• MATERIAL FOR THE TASK
"""
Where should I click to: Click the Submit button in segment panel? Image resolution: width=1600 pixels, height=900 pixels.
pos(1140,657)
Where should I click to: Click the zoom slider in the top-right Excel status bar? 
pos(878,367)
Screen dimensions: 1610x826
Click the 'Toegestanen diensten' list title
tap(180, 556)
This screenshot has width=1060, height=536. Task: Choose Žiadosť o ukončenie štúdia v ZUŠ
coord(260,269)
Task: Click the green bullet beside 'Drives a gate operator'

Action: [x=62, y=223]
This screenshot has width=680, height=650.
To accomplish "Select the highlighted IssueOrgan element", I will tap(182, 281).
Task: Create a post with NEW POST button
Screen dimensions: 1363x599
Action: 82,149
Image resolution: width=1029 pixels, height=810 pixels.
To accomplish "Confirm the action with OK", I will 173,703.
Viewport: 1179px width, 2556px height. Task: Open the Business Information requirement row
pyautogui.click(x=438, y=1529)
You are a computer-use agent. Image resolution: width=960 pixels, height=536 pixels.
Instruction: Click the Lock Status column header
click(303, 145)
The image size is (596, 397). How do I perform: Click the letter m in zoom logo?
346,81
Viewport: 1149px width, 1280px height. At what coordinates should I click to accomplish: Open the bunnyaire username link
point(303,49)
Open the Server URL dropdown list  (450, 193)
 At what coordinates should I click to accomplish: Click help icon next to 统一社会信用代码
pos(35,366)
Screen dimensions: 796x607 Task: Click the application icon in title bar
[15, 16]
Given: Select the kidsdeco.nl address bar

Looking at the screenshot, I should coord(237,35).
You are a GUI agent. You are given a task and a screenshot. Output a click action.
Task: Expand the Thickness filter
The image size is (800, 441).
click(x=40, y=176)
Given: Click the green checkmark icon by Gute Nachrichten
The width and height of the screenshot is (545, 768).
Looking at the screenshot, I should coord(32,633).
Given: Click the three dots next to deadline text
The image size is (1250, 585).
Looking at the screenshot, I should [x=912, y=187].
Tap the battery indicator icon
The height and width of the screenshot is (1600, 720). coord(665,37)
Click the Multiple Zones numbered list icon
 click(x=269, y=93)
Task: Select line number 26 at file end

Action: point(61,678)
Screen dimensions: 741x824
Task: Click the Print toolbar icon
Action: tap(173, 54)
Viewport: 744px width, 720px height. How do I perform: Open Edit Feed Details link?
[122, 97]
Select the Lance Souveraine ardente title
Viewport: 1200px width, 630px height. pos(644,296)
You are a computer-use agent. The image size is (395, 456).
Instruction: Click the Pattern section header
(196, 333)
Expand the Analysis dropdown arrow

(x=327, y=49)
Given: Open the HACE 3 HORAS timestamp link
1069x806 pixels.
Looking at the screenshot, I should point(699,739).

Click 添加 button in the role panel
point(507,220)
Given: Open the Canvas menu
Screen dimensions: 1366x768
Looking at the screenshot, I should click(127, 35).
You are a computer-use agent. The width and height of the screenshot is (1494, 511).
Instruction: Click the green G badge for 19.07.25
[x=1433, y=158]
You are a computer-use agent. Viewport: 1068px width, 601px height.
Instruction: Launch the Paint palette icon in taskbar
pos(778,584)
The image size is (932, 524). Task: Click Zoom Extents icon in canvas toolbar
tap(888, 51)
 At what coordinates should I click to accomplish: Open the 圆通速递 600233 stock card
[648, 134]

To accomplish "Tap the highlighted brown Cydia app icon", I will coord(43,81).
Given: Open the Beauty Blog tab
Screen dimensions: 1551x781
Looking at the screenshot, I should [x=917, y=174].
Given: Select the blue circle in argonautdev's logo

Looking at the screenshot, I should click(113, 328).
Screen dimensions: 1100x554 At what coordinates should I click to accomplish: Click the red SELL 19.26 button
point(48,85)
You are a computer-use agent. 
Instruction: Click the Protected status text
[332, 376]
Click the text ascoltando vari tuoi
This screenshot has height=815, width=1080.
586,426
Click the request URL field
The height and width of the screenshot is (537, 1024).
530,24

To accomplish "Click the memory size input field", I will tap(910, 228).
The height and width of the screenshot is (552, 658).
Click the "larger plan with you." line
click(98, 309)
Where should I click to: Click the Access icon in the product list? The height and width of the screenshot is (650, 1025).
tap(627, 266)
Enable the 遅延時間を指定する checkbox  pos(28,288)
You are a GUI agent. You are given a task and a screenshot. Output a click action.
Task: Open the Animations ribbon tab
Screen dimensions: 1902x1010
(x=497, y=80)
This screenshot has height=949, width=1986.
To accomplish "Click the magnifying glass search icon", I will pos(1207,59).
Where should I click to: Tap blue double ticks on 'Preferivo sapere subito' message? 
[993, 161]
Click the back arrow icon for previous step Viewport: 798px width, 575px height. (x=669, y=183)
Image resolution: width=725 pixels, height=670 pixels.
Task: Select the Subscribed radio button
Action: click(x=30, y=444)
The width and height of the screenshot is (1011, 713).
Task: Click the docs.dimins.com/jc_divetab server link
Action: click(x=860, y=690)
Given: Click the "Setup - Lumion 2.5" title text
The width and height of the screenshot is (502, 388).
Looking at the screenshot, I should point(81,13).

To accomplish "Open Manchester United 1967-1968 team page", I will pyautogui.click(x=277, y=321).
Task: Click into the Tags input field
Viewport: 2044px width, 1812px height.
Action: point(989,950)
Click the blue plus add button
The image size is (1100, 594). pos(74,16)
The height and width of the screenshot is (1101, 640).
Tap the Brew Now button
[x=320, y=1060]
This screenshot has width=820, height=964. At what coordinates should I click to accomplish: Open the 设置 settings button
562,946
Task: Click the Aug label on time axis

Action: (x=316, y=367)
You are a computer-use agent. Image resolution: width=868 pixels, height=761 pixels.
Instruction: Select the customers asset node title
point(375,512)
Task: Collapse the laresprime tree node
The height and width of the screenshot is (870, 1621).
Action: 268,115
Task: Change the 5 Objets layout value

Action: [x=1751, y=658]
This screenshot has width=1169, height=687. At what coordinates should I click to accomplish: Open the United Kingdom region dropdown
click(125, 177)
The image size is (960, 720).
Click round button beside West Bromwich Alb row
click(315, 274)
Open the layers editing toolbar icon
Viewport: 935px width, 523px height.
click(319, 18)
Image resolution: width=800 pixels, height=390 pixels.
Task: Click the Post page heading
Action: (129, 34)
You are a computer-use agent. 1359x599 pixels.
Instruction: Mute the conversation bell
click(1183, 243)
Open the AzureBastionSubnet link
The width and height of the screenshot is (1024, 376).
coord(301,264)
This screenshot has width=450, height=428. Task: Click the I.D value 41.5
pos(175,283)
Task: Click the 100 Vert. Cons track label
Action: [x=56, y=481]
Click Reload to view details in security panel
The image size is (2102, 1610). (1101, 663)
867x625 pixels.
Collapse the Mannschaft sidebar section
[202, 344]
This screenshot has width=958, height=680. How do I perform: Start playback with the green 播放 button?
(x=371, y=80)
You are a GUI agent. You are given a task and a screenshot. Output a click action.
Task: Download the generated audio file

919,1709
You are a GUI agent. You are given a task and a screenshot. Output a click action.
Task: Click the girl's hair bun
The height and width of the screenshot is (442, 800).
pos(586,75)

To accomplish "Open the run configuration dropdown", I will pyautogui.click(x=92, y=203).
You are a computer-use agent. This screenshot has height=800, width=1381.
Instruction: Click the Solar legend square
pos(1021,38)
"""
• EXERCISE
Please go through the data above and copy each line containing the word "computer".

• EXERCISE SOLUTION
You are a computer-use agent. Image resolution: width=960 pixels, height=536 pixels.
You are a computer-use agent. The image size is (395, 456).
You are a computer-use agent. The width and height of the screenshot is (1494, 511).
You are a computer-use agent. Viewport: 1068px width, 601px height.
You are a computer-use agent. 
You are a computer-use agent. Image resolution: width=868 pixels, height=761 pixels.
You are a computer-use agent. 1359x599 pixels.
You are a computer-use agent. This screenshot has height=800, width=1381.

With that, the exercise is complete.